Listing 2: The equivalent CQL table, created by Scylla

This table maps precisely to the Thrift column family. Since we didn’t specify a key_alias, Scylla names the primary key key1 by default. We can use CQL to update the column’s name:

cqlsh> alter table ks.story rename key1 to url;
cqlsh> desc ks.story;

CREATE TABLE ks.story (
    url text PRIMARY KEY,
    content text,
    date timestamp
) WITH COMPACT STORAGE

Listing 4: Renaming default column names with cqlsh

Not all data can be represented with static column families. Another column family is the feed (which, in the social reader, can be RSS feeds, lists of URLs posted to a social site such as Twitter, or lists of stories submitted by a user). A feed has a feed URL, a fetch time, and a story URL.

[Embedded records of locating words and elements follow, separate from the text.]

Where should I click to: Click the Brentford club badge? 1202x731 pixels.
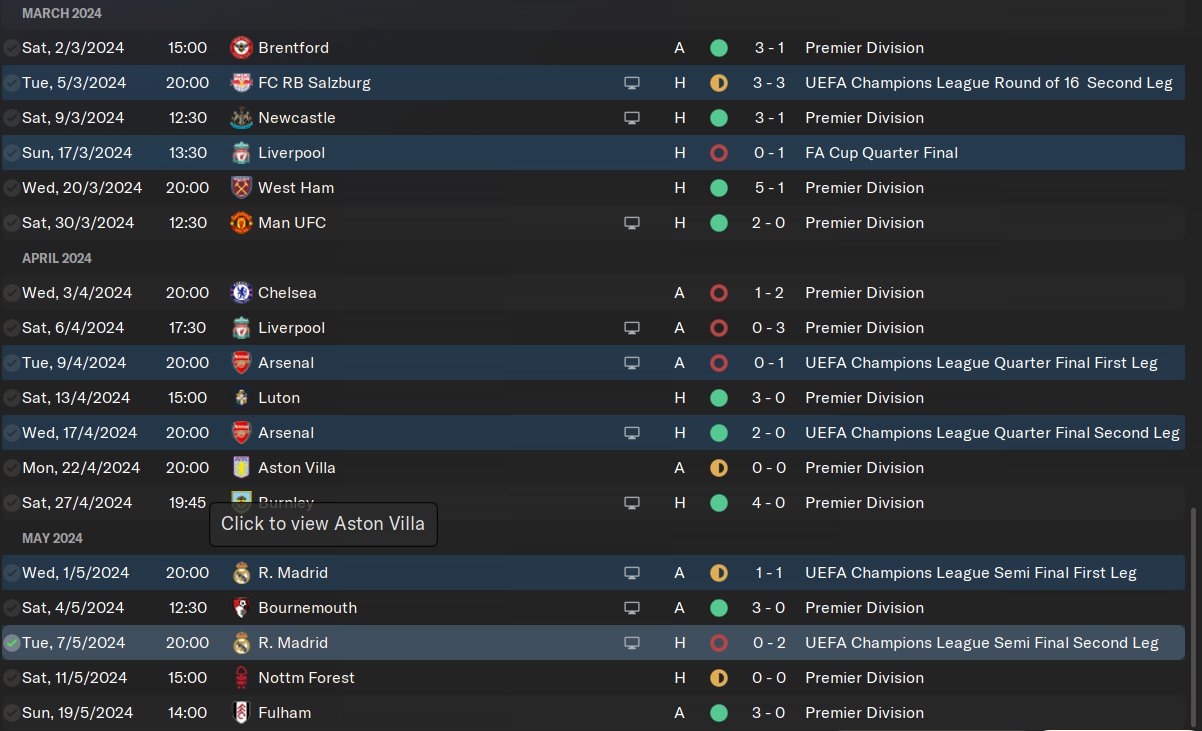pos(241,48)
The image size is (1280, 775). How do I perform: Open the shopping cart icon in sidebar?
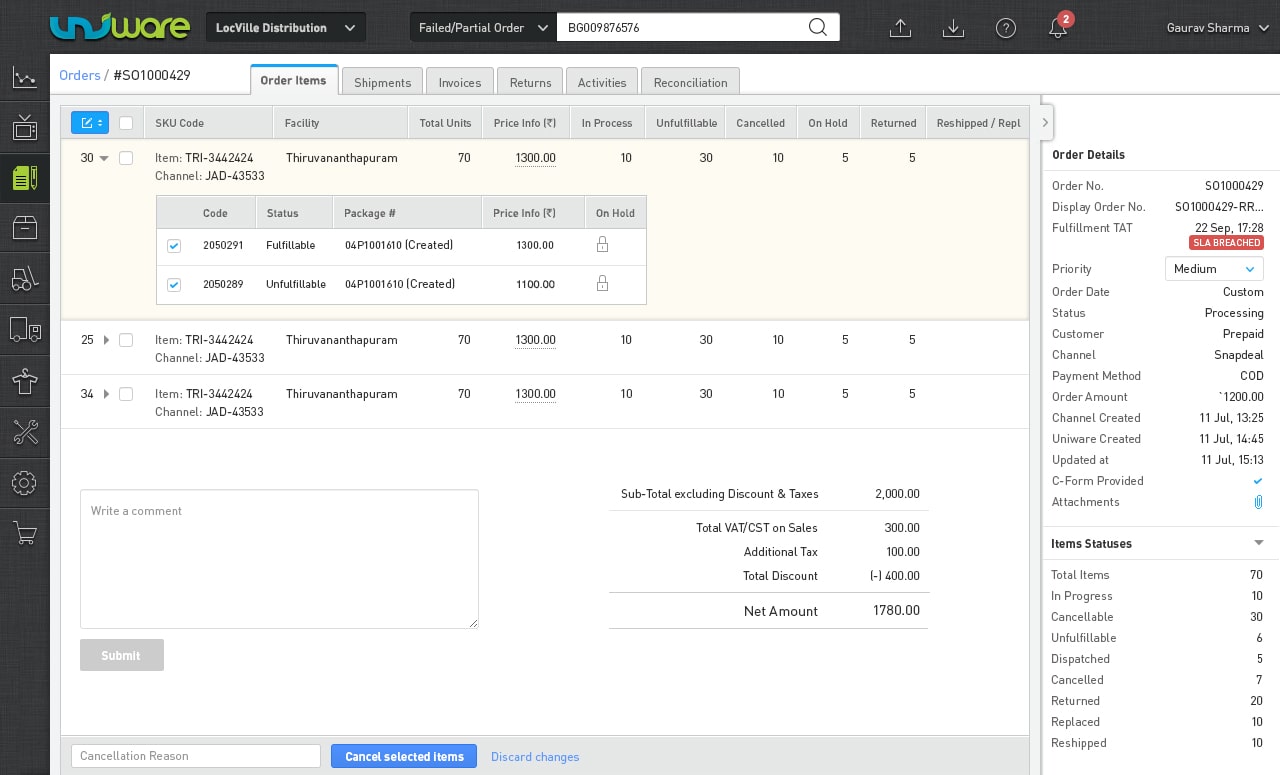point(25,534)
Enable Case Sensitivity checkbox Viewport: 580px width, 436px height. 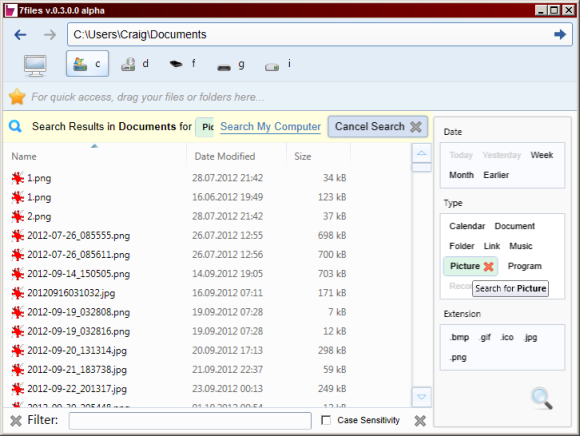tap(326, 420)

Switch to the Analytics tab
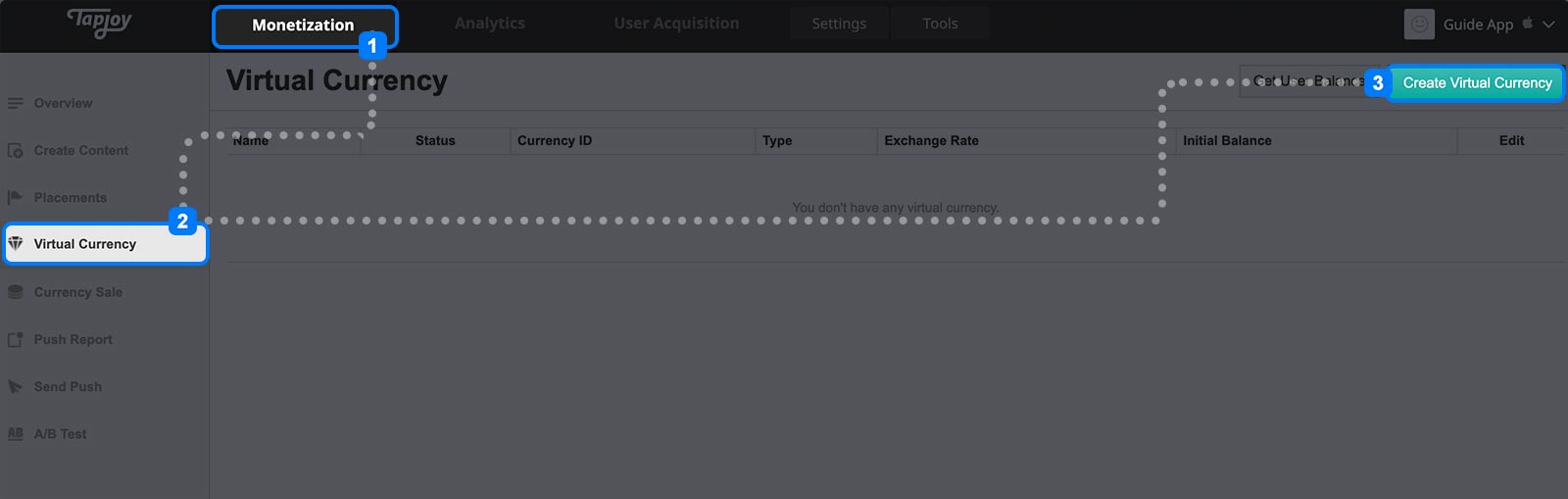[x=490, y=24]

 create column family feed
  with key_validation_class = UTF8Type
    and comparator = DateType
    and default_validation_class = UTF8Type;

Listing 5: A column family for news feeds

This is a dynamic column family, as each row may contain completely different sets of columns. For example, a feed for a particular user will look different from another user’s. The underlying CQL table is the following:

cqlsh> desc ks.feed;

CREATE TABLE ks.feed (
    key1 text,
    column1 timestamp,
    value text,
    PRIMARY KEY (key1, column1)
) WITH COMPACT STORAGE
    AND CLUSTERING ORDER BY (column1 ASC)

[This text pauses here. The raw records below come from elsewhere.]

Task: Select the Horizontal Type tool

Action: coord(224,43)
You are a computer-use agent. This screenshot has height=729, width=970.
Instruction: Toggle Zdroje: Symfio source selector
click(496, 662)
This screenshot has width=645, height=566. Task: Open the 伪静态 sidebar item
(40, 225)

Listing 6: The equivalent CQL table, created by Scylla

In addition to having a partition key, the CQL table for a dynamic column family has a clustering key (something that doesn’t exist in Thrift) and a regular column, which respectively hold the names and values of dynamically inserted columns. Their names can be renamed as well, transparently to their usage from the Thrift API.

We can use cassandra-cli to insert and query some data over Thrift:

set story['fakeurl']['content'] = 'fake post';
Value inserted.
Elapsed time: 7.85 msec(s).
set story['fakeurl']['date'] = '2016-07-25 02:26:04';
Value inserted.
Elapsed time: 1.21 msec(s).

list story;
Using default limit of 100
Using default cell limit of 100
-------------------
RowKey: fakeurl
=> (name=content, value=fake post, timestamp=1469055076976000)
=> (name=date, value=2016-07-25 02:26Z, timestamp=1469055131379000)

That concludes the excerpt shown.